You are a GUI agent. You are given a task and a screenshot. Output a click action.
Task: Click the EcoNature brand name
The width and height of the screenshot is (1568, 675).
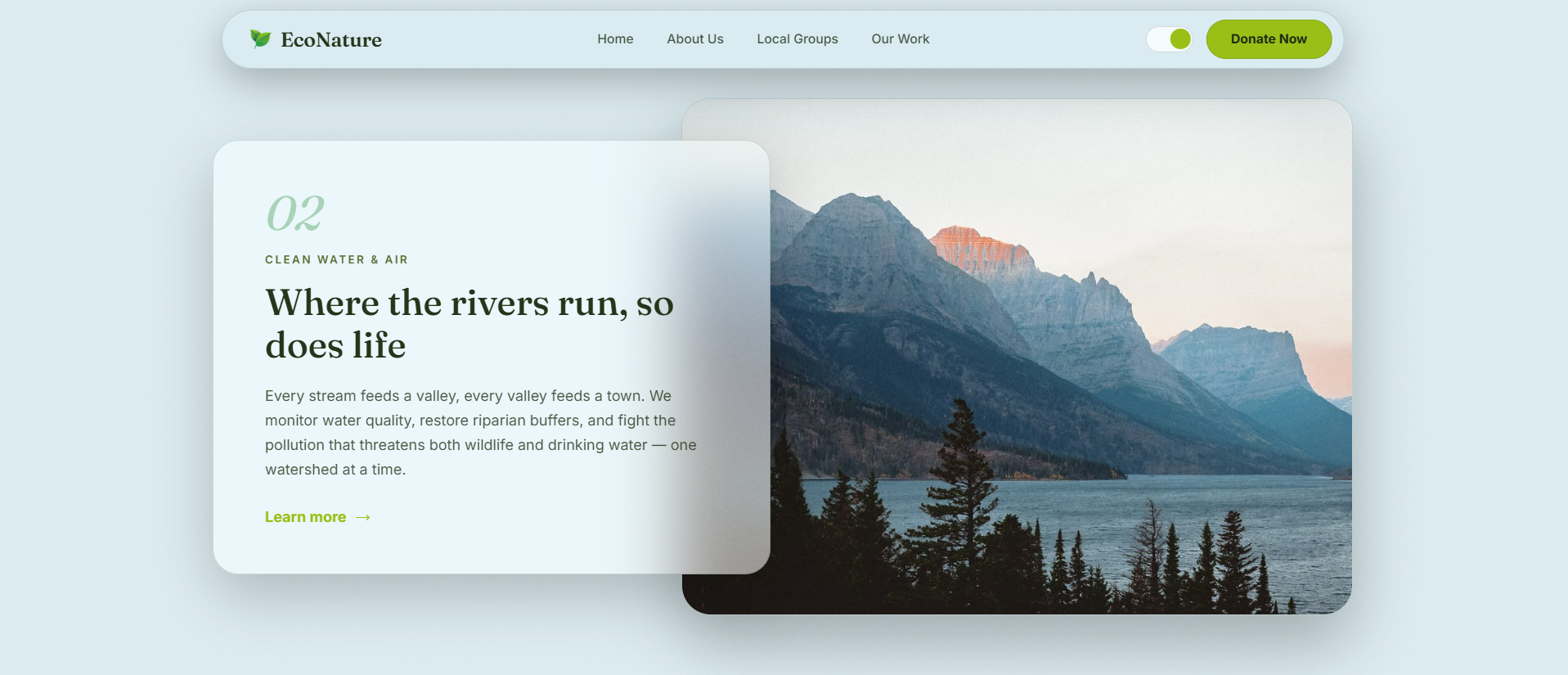tap(331, 39)
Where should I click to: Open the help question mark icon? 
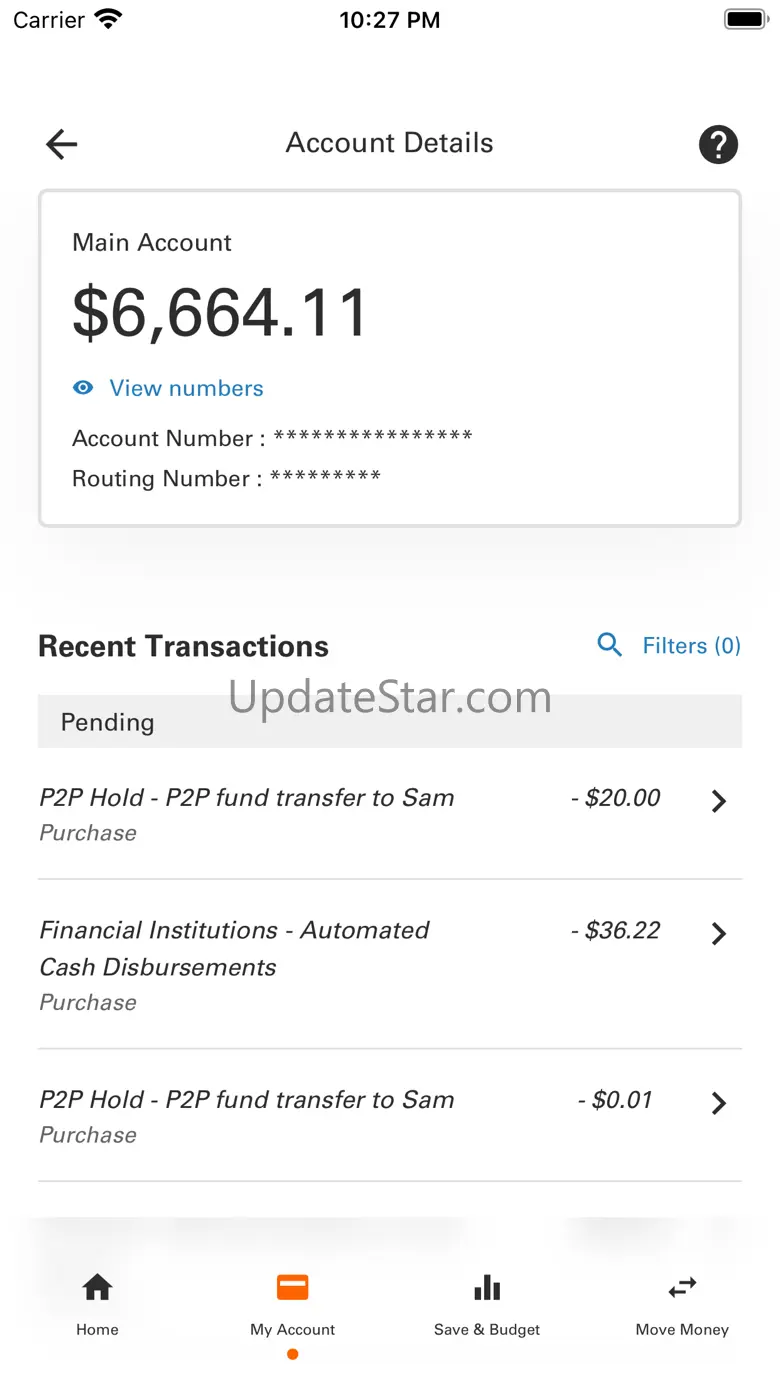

=======

YOUR OBJECTIVE
Please repeat every record above exactly, leaving the pictures out.

ANSWER TO THIS EXERCISE
You are a GUI agent. You are given a task and a screenshot. Output a click action.
Task: Click the EcoNature brand name
The width and height of the screenshot is (1568, 675).
tap(331, 39)
Where should I click to: Open the help question mark icon? 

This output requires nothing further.